Au début, j’étais en plein désarroi ; que pourrions-nous exposer ici? L’immeuble avait été complètement reconstruit et restructuré après la révolution. Il ne restait rien de ce qu’il y avait à l’origine, et dans la ville même, on n’en retrouvait rien. Mais peu à peu nous avons commencé à trouvé des objets commémoratifs, des portraits du Père Jean, dans des endroits les plus inattendus et reculés : Riazan, l’Altaï, la région de la Volga. Et à Kronstadt, dans le bureau du dirigeant de l’Amirauté, se trouvait la table de travail provenant du bureau de Batiouchka. Il avait été déclassé à cause de son état délabré. Nous l’avons restauré et installé dans le bureau du Père Jean. Nous fîmes également la connaissance de descendants du Saint, Tamara Ivanovna Ornatski, Galina Nikolaevna Chpiakina et Svetlana Igorevna Chemiakine, qui avaient conservé des pièces de mobilier, en souvenir : divan, chaises, paravent.
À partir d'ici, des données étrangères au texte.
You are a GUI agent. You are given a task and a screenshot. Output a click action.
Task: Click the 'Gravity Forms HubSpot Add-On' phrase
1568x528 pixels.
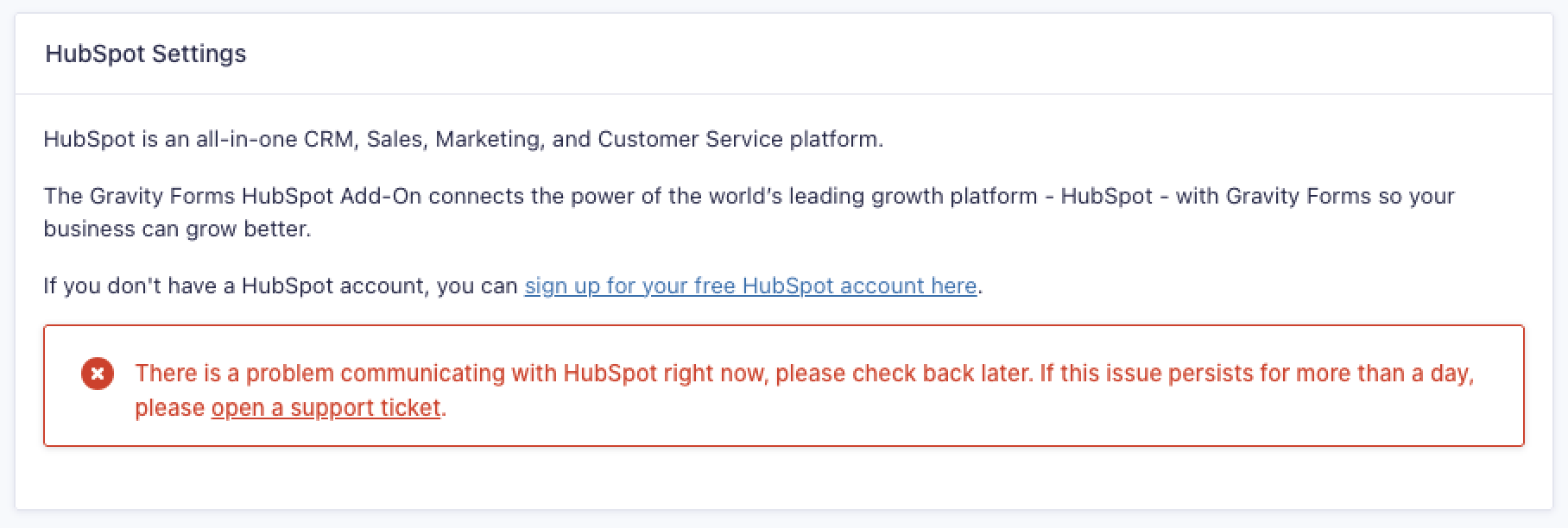coord(254,196)
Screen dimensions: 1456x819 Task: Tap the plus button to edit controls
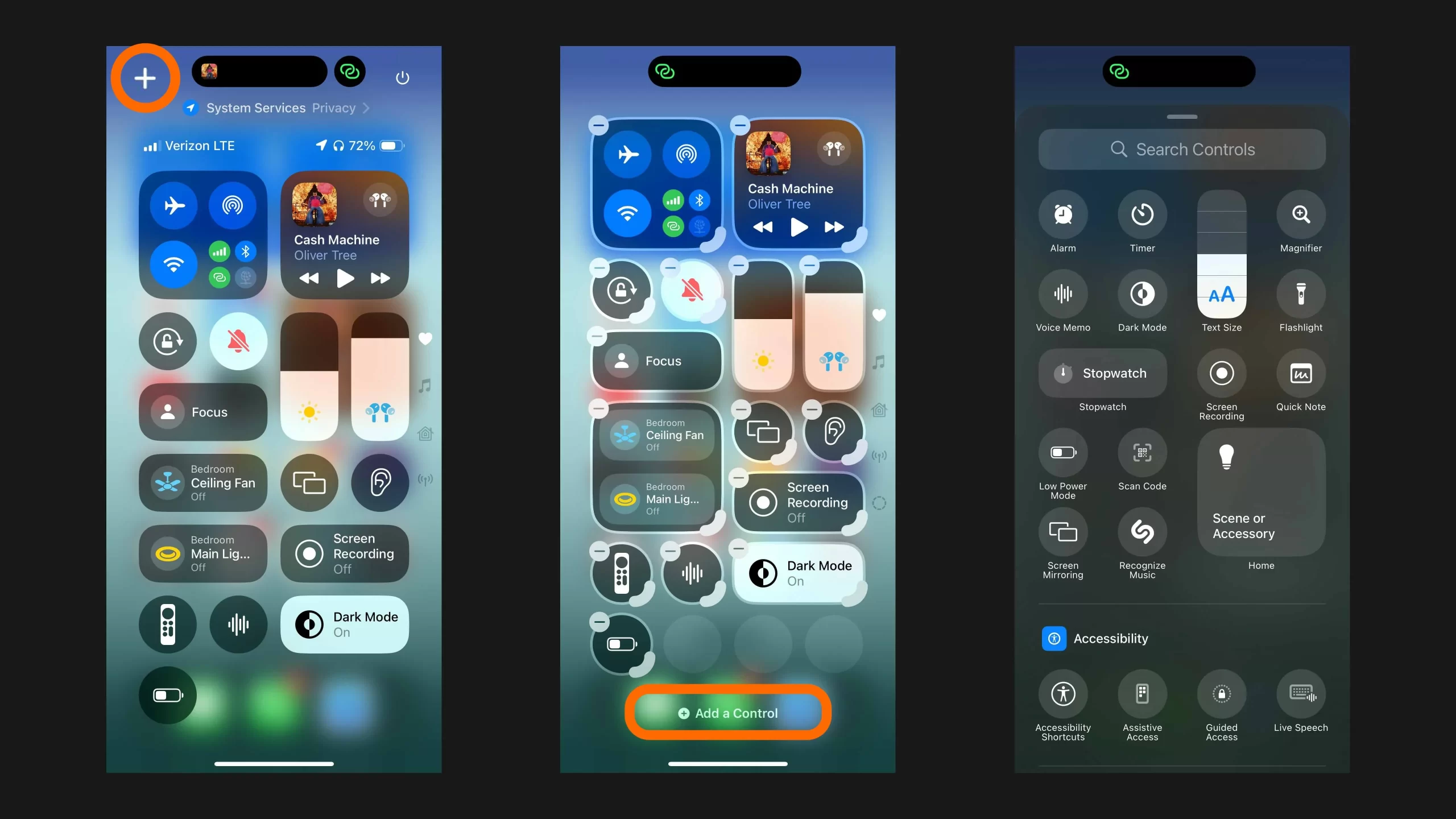click(x=143, y=77)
En novembre 1999, nous ouvrîmes le musée. Les gens venaient nous voir. Il était plus facile de négocier avec les résidents de l’immeuble pour qu’ils déménagent, car ils comprenaient dans quel lieu ils vivaient. Et en 2008, nous avons pu accéder à deux autres appartements. Nous avons une salle d’exposition au rez-de-chaussée et un bureau au premier étage. Une statue de Saint Jean de Kronstadt a été inaugurée sur la placette devant l’immeuble.
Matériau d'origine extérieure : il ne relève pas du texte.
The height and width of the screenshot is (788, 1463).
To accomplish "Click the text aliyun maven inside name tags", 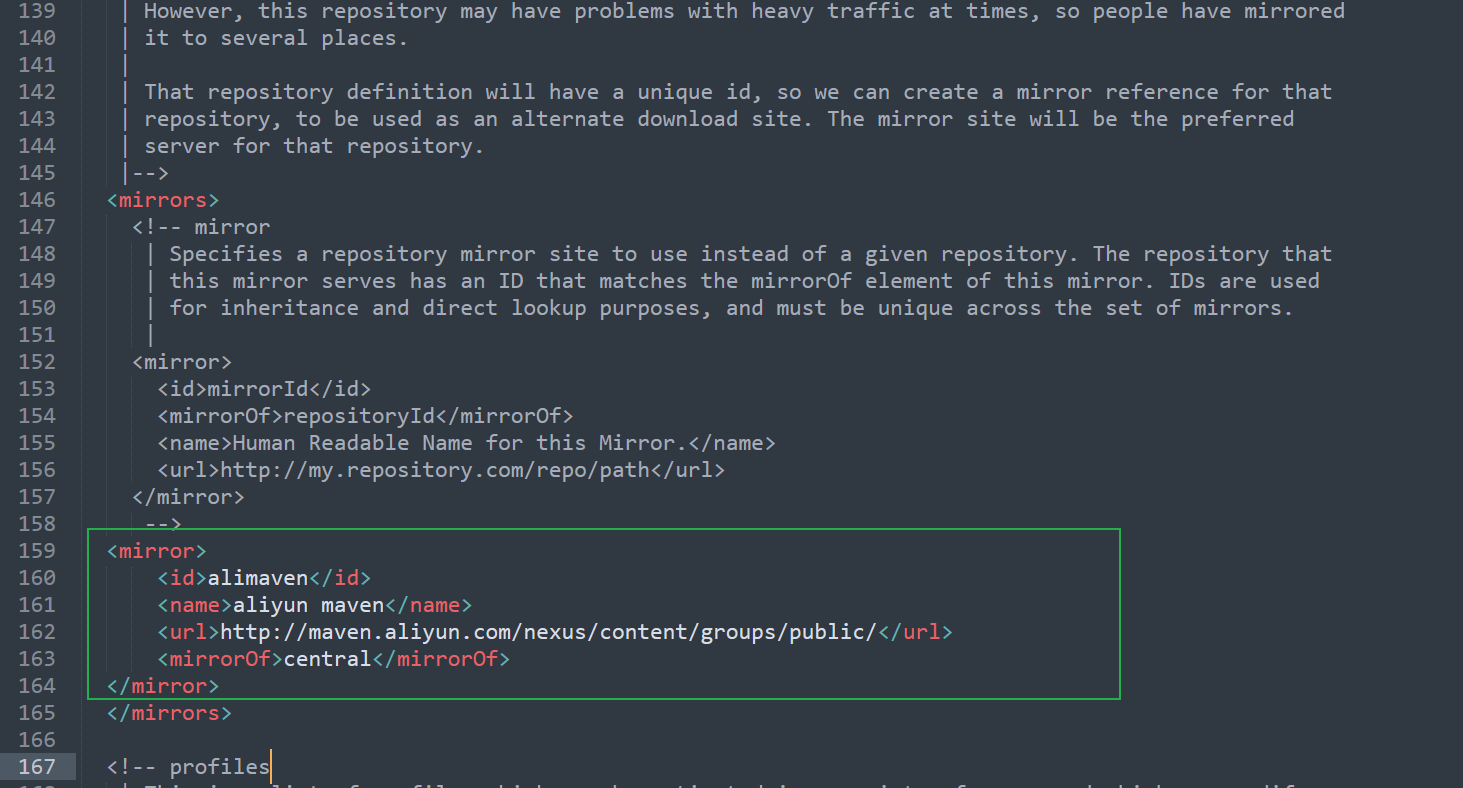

C’était l’année du centième anniversaire de la natalice du Père Jean. Le Patriarche Alexis II vint à Kronstadt et il consacra la pose de la première pierre de la Chapelle de la Mère de Dieu de Tikhvine, ouvrit le musée et inaugura la statue monumentale. Le Patriarche Kyrill est venu à deux reprises dans notre musée. L’an prochain, à l’occasion du 190ème anniversaire de la naissance de Batiouchka, nous voulons ouvrir la salle à manger et la chambre de Matouchka – Elisabetha Konstantinovna.
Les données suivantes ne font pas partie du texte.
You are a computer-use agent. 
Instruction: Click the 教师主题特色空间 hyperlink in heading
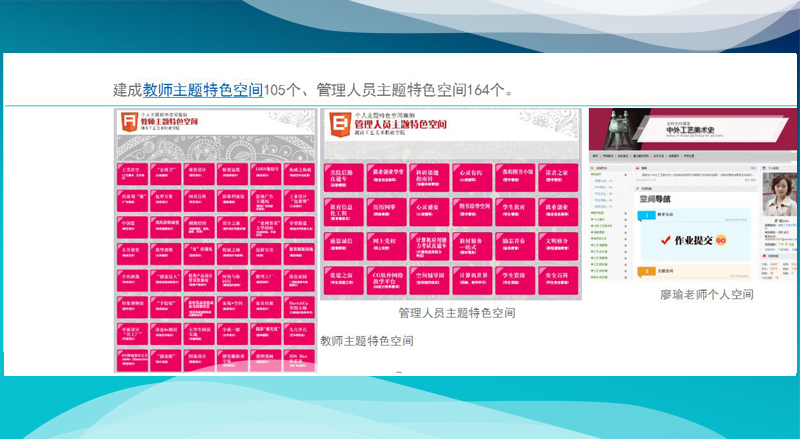click(203, 90)
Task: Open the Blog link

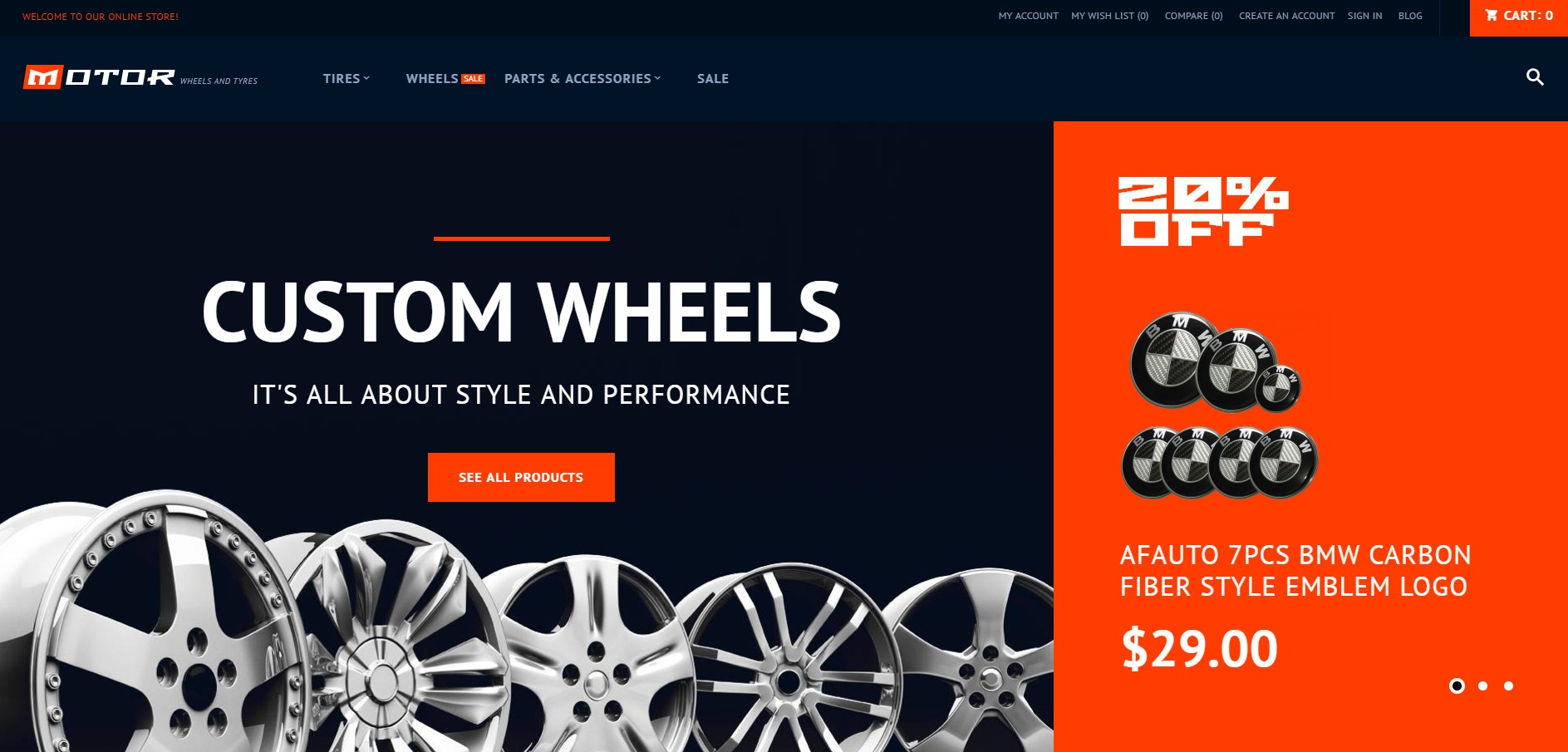Action: click(x=1410, y=16)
Parfois, on nous demande : «Quel est le concept de votre musée?» C’est très simple : rendre visite au Père Jean et ressentir sa présence. Nous considérons tous les visiteurs comme des invités du Père Jean. C’est lui-même qui les a invités. Et notre travail est de recevoir les chers invités du saint pasteur.

Saint Père Jean de Kronstadt prie Dieu pour nous!

Traduit du russe.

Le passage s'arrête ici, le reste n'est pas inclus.